On the last play specifically, excellent coverage forced Thompson to escape to his left. After a defensive lineman’s arm just missed, Thompson turned back to his right to buy more time, eventually finding a receiver in the back of the endzone as time expired. Even with pass coverage unit as good as Iowa State’s, expecting them to be 100% solid for north of 6 seconds is unrealistic. Eventually, someone will lose a receiver in their zone, just as they did on that last play. The three man front has been good to Iowa State all year, but has shown some vulnerability to mobile quarterbacks that are able to break contain. Using the four-man front that had been successful most of the game, or delayed blitzer, would have been the best way to keep the quarterback honest and force him to throw a perfect ball into a very tight window, which Thompson would not be able to do on a consistent basis.
What Went Right
After David Montgomery went down in the first quarter, Sheldon Croney took over the largest portion of the ballcarrying duties, and played well. He showed good gap discipline and the ability to shake off weaker tackles. Just a sophomore, Croney’s emergence is an exciting development going forward as Matt Campbell will certainly feel comfortable using Croney to give Montgomery a series off here and there to get him a breather.

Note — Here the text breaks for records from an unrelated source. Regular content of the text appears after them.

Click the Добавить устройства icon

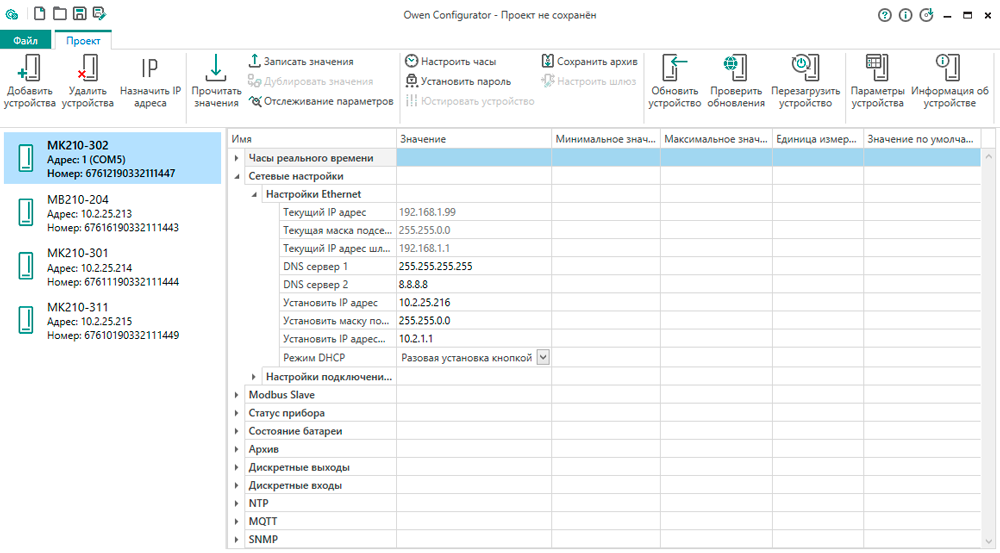coord(29,69)
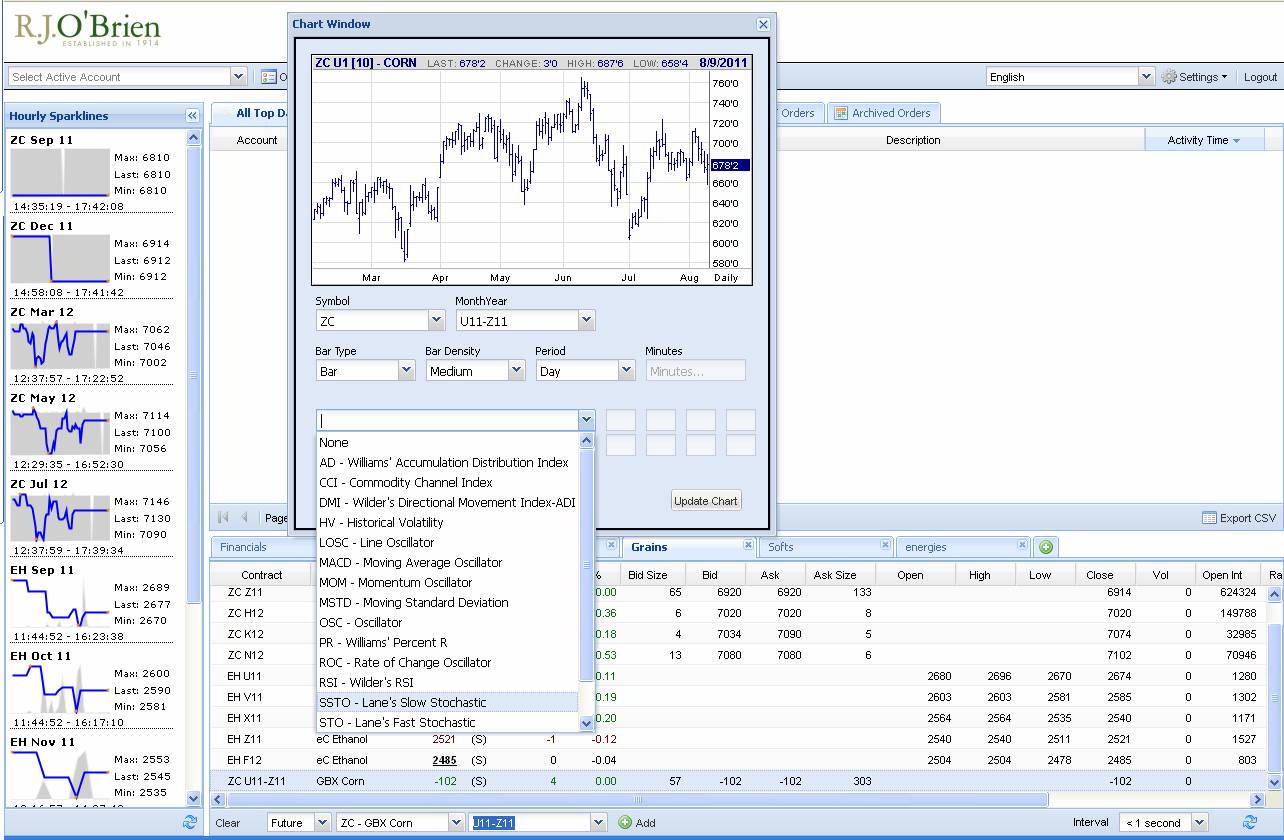Close the energies quote tab
1284x840 pixels.
pyautogui.click(x=1021, y=545)
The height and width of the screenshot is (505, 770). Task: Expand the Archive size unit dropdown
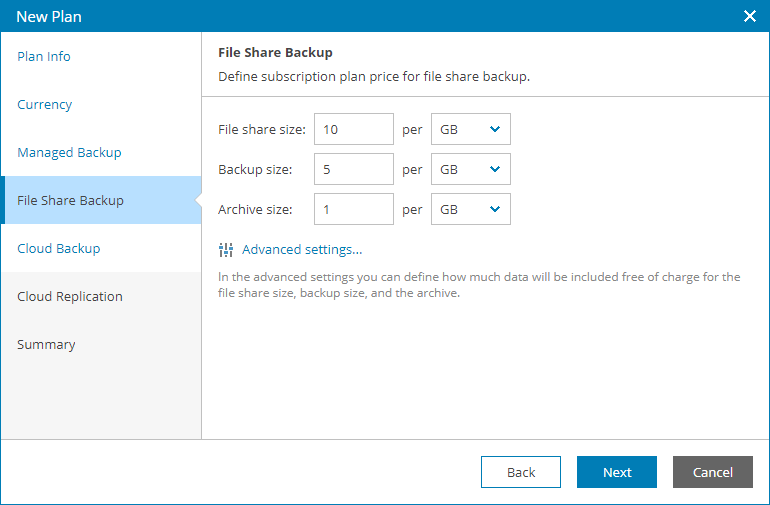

All season, Joel Lanning and the rest of the linebacker group has performed well above expectations, becoming one of the better groups in the Big 12. Saturday, the Cyclone linebackers successfully shut down the K-State rushing attack, only allowing 109 rushing yards, including only 12 yards from Skylar Thompson. Fortunately, everyone but Joel Lanning returns next year. Expect Marcel Spears and Willie Harvey to lead the group, while Tymar Sutton, Jake Hummel, and Orien Vance, among others, compete for playing time.
It came a little bit later this season, but the offensive line seemed to finally make the same jump we saw last season. Kyle Kempt consistently had either plenty of time to throw or an escape lane (an underappreciated part of pass blocking), and Sheldon Croney and Mike Warren were able to gain solid yardage behind some decent push upfield. This group is another that will experience minimal turnover, so this late-season development bodes well, especially given the 15 bowl practices coming up. These bowl practices are essentially a second set of spring practices where young guys can see substantial growth.